Nonetheless, it will probably occur generally that VertiPaq comes to a decision about which algorithm to make use of primarily based on the pattern knowledge, however then some outlier pops up and it must re-encode the column from scratch.

Let’s use our earlier instance for the variety of cellphone calls: VertiPaq scans the pattern and chooses to use Worth encoding. Then, after processing 10 million rows, rapidly it discovered a 500.000 worth (it may be an error, or no matter). Now, VertiPaq re-evaluates the selection, and it will probably determine to re-encode the column utilizing the Hash algorithm as a substitute. Absolutely, that may affect the entire course of by way of the time wanted for reprocessing.

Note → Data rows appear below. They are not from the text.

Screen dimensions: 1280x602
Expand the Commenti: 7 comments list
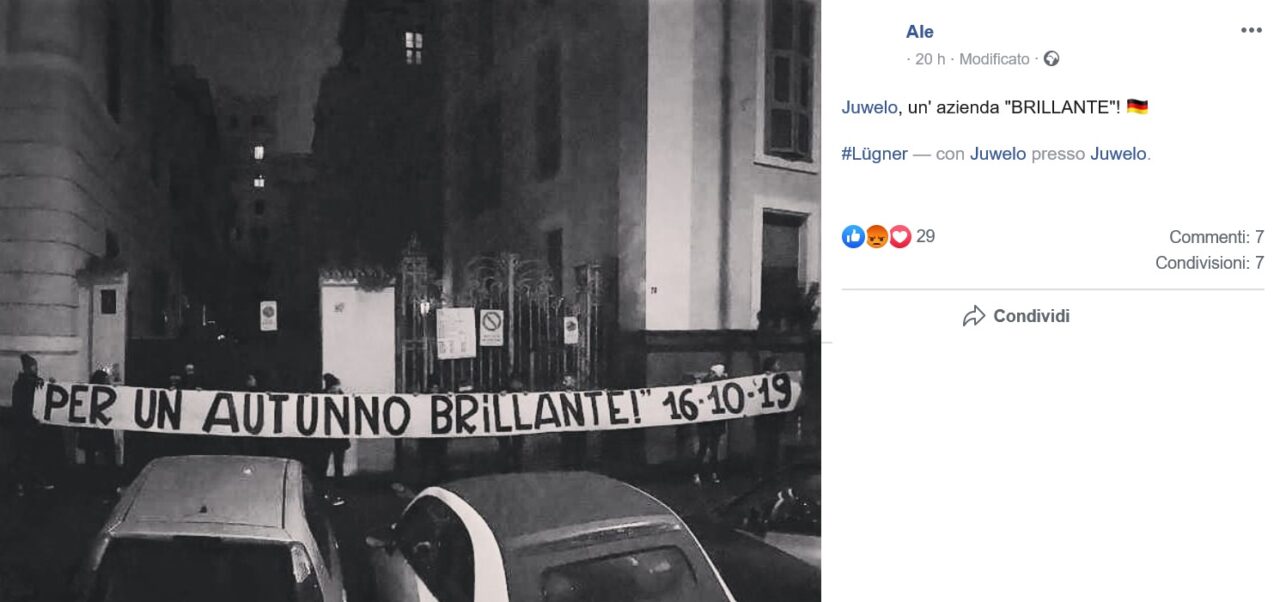[1217, 237]
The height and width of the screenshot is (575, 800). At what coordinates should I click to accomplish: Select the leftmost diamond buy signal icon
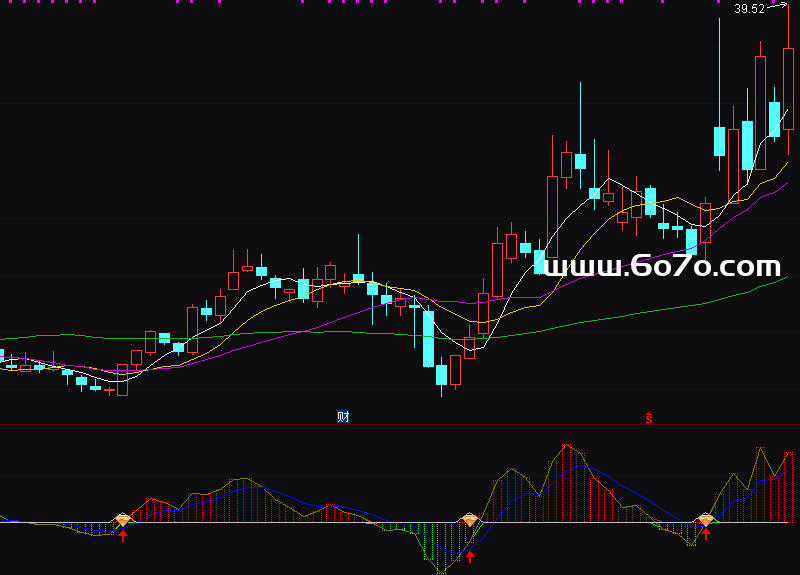pos(123,519)
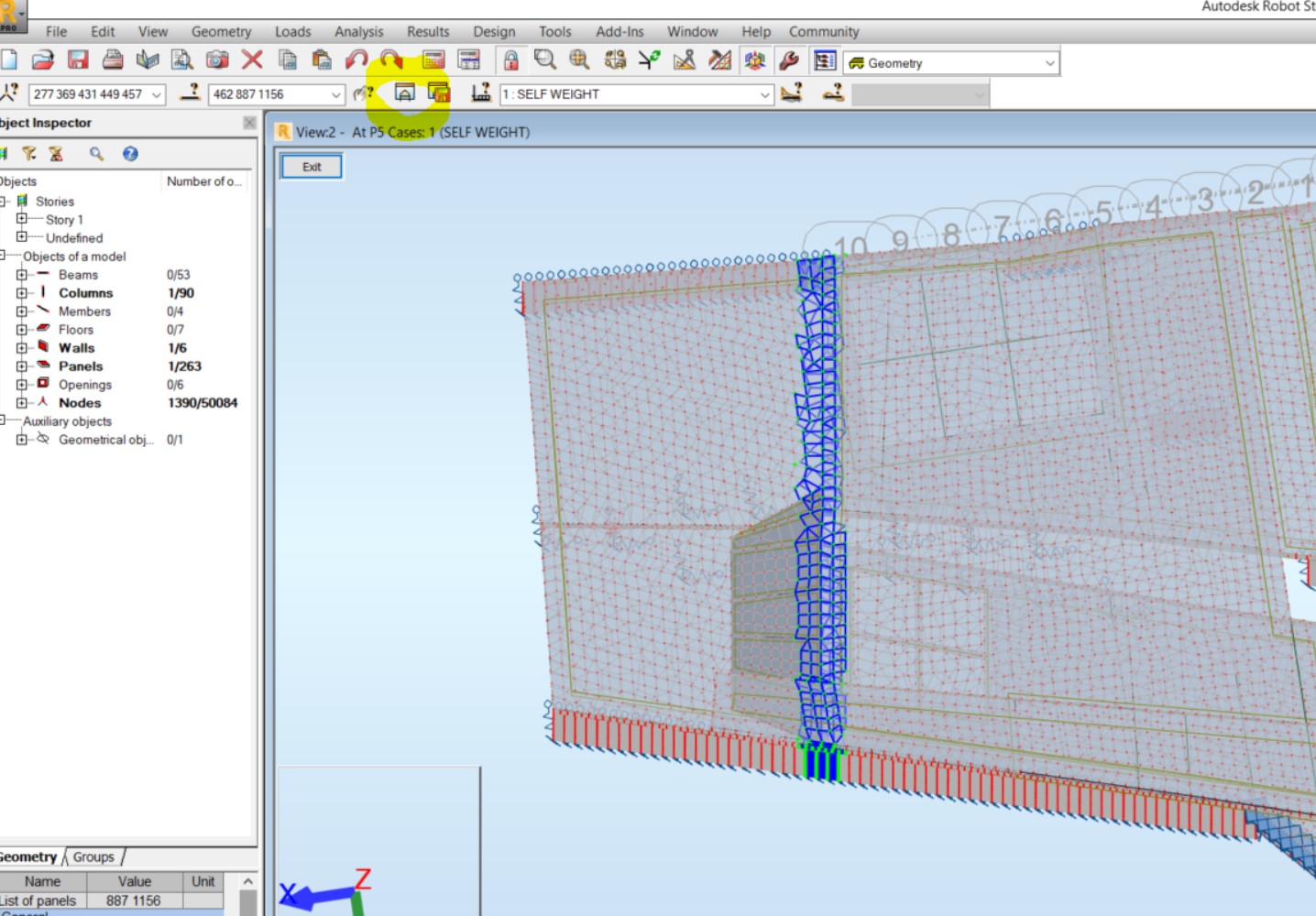The image size is (1316, 916).
Task: Take a screen capture with the camera tool
Action: coord(217,60)
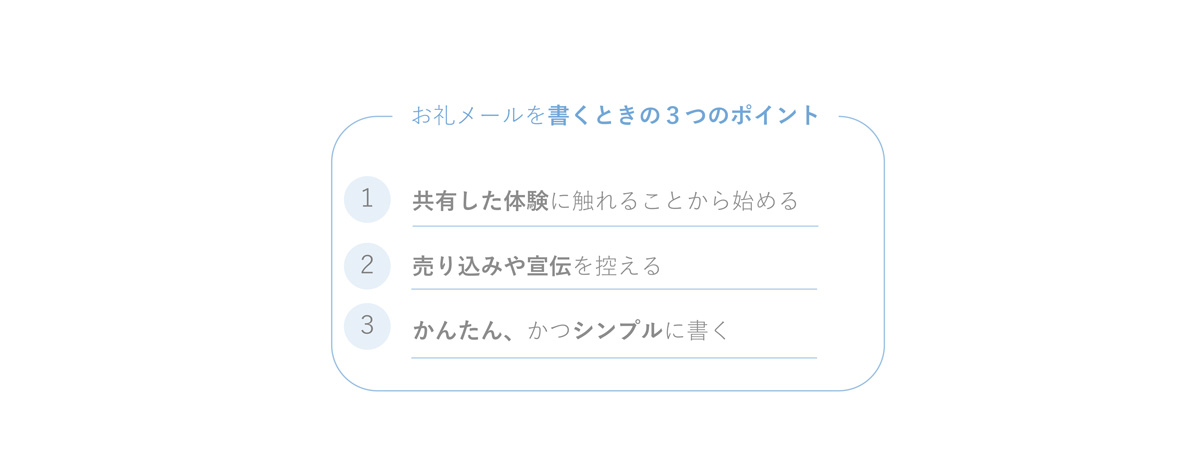Select the bold word シンプル

618,330
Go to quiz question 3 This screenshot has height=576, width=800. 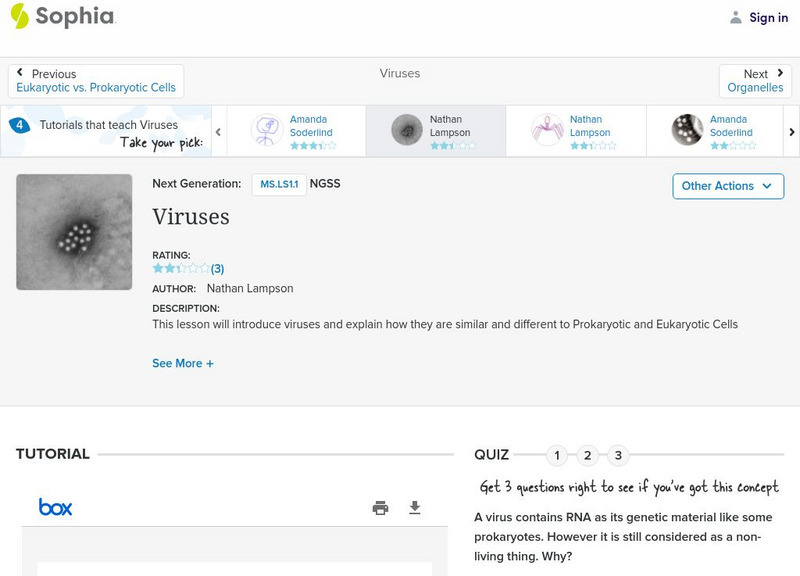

Lastly, right here is the record of parameters (so as of significance) that VertiPaq considers when selecting which algorithm to make use of:

Variety of distinct values within the column (Cardinality)
Information distribution within the column — column with many repeating values might be higher compressed than one containing incessantly altering values (RLE might be utilized)
Variety of rows within the desk
Column knowledge kind — impacts solely the dictionary dimension

Lowering the info mannequin dimension by 90% — actual story!

After we laid the theoretical floor for understanding the structure behind the VertiPaq storage engine, and which varieties of compression it makes use of to optimize your Energy BI knowledge mannequin, it’s the proper second to get our palms soiled and apply our information in a real-life case!

Start line = 776 MB

Our knowledge mannequin is sort of easy, but memory-intensive. We have now a truth desk (factChat), which comprises knowledge about dwell assist chats and one dimension desk (dimProduct), which pertains to a truth desk. Our truth desk has round 9 million rows, which shouldn’t be an enormous deal for Energy BI, however the desk was imported as it’s, with none extra optimization or transformation.

Now, this pbix file consumes a whopping 777 MB!!! You may’t imagine it? Simply have a look:

Simply bear in mind this image! In fact, I don’t have to let you know how a lot time this report must load or refresh, and the way our calculations are sluggish due to the file dimension.

…and it’s even worse!

Moreover, it’s not simply 776 MBs that take our reminiscence, since reminiscence consumption is being calculated taking into consideration the next components:

PBIX file
Dictionary (you’ve realized concerning the dictionary to start with sections of this text)
Column hierarchies
Person-defined hierarchies
Relationships

Now, if I open Process Supervisor, go to the Particulars tab, and discover the msmdsrv.exe course of, I’ll see that it burns greater than 1 GB of reminiscence!

Oh, man, that actually hurts! And we haven’t even interacted with the report! So, let’s see what we are able to do to optimize our mannequin…

Rule #1 — Import solely these columns you actually need

The primary and an important rule is: maintain in your knowledge mannequin solely these columns you actually need for the report!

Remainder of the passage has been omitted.